There goes the moment in which you were a toddler,
and without you I would have been
the loneliest person on earth.
There goes the moment we caught chickens together
and another one where I read aloud to you in the hammock
in the dappled summer sun.
Here is us picking apples in the autumn rain.
Here is us lifting boxes of produce from the truck to the dock
and from the dock into the boat.
Here are a thousand crossings of the Salish Sea
with the salt spray sticky on my face.
I knock them all which-way
in my frenzied haste -
there must be something with more cushion to it,
something with some anti-lock brakes
to control the spin -
Ah!
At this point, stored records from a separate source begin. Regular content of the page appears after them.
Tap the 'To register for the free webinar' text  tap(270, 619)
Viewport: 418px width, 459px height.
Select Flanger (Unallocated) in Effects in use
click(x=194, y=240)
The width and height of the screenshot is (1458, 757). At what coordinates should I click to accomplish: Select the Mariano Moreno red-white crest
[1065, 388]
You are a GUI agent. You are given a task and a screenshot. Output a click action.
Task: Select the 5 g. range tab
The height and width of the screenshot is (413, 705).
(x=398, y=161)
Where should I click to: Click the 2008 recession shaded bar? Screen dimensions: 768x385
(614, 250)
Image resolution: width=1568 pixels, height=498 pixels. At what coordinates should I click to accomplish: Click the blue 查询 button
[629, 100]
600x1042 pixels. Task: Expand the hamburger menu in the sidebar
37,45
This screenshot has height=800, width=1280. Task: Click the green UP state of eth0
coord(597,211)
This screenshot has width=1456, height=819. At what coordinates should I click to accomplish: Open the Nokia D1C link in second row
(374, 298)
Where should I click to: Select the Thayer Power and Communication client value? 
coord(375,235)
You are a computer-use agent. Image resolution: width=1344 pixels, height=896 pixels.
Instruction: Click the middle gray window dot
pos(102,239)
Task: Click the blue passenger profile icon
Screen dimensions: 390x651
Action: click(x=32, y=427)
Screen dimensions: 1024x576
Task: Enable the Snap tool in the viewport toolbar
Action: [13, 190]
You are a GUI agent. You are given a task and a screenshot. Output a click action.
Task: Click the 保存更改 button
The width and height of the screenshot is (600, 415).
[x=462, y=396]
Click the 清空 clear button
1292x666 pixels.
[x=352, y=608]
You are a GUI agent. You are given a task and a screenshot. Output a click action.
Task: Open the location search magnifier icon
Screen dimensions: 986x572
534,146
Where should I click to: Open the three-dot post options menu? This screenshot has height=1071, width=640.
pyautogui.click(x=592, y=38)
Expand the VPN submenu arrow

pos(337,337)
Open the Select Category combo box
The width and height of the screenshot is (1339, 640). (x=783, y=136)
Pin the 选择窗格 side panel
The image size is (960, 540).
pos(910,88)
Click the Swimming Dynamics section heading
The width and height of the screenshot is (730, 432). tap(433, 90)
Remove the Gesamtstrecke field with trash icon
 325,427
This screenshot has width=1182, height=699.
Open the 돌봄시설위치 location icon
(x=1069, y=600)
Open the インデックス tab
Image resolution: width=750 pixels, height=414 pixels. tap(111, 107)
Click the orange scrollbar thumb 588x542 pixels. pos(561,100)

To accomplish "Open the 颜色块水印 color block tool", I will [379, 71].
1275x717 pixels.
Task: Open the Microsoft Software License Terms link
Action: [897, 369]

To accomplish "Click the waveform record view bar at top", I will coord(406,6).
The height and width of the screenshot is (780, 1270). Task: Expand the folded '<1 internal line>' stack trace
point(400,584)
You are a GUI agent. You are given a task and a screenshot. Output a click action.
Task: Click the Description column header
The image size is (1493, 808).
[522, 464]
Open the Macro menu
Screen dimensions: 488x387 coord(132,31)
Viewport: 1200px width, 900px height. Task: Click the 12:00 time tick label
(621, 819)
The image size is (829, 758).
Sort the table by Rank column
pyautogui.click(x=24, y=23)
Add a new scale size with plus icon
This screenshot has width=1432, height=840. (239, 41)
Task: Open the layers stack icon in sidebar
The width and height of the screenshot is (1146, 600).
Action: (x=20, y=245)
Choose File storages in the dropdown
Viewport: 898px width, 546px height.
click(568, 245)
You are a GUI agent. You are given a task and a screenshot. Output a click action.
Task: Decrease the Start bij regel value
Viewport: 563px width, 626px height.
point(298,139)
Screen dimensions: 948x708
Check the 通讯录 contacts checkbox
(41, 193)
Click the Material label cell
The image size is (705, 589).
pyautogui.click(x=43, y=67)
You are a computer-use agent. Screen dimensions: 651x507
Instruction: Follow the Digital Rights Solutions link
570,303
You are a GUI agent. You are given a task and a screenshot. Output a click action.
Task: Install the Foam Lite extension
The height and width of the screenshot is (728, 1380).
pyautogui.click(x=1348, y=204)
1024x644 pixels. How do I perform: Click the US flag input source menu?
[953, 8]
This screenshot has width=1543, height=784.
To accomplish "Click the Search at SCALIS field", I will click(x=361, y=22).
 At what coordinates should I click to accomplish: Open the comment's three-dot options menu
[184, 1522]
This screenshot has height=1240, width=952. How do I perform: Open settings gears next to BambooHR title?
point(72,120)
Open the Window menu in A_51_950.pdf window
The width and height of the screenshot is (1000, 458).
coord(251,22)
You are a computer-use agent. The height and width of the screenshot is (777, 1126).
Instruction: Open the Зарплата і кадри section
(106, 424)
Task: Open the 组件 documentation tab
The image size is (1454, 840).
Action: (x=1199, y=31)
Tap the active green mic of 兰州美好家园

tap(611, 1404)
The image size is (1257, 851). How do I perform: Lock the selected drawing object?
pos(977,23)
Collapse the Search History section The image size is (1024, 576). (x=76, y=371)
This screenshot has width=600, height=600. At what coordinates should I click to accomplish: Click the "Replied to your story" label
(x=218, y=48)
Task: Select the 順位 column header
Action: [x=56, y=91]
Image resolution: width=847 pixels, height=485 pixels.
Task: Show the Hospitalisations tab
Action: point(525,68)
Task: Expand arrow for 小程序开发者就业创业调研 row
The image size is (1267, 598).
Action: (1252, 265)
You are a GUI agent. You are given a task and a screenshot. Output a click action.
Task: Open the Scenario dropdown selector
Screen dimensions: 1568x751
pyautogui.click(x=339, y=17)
Here it is!
You take my hand
and the free-fall grinds into a retard
so slow I cannot determine the movement,
as I focus on your smile. Your eyes.
This now.

Tuesday, December 1, 2009

Dear Holiday Revelers

Dear Holiday Revelers

Dear uninvited guests from Norway,
I find it difficult to sleep through the sound
as you power-up your mini chainsaws
and go to work at 3 am on the rafter
above my head.
I regret to inform you that your inharmonious habits
-the tap dancing contests you hold close to midnight, for instance-
have led me to pursue other avenues
beyond pounding with a stick on my ceiling.
It isn't that I am Speciest;
fond of dogs and cats, goats and chickens,
not so fond of your plague-carrying people,
it's only that none of the other 4-legged allies
have come to live in my attic with plans for a breeding program,
strategic and tactical 3-D models laid out in code,
and plans for an eventual corporate takeover
of all my assets: kitchen, baths, bedrooms,
and of course the family room, with its wood stove,
and finally, plans for the slavery of my family and myself.
It is because I have been apprised of your long-term goals
that I must become proactive on behalf of all I consider precious.
Which is why, dear Sirs and Madame,
you will find my offers of chunky peanut butter
and small piles of organic cheddar cheese bunny crackers
loaded, so to speak....
Please enjoy these parting gifts and consider them
the tokens of neighborliness they are designed to be.
Wishing you a speedy transition to your new destination,
wherever that may be,
Madeline

December 2009

Thanksgiving in Recession

Somewhere
there is an anesthesiologist
who has gone without
a turkey on his table
because a farmer
hasn't yet
paid the bill.

Wednesday, November 11, 2009

The Opposite of 8

My daughter and I hold hands
walking
on the way to school
along the muddy gravel road
strewn with layer upon layer
today's dead
piled on yesterday's
piled on the day-before-yesterday's
dead leaves.
A pastiche.
A heavily shellacked collage.
She chats merrily,
unaware of the morbid turn
my thoughts have taken.
This road is built on the bodies of the dead, I think.
Just like the famous road through Siberia
where the dead bodies of the laboring prisoners
- thousands upon thousands of people -
were just packed in amongst the layers
of rocks necessary to build a road
so that fools with fancy motorcycles
and video cameras can prove their ability
to travel to the edge of the continent.

She is swinging my arm so enthusiastically
I have no choice but to listen.
Ogres and gremlins, um-hmm. Hiding in these woods. Yes.
(Maybe we are not thinking so differently after all....)
I would not miss this fragile moment:
eau de decomposing leaf,
crisp air, wool sweater and this person,
the embodiment of life.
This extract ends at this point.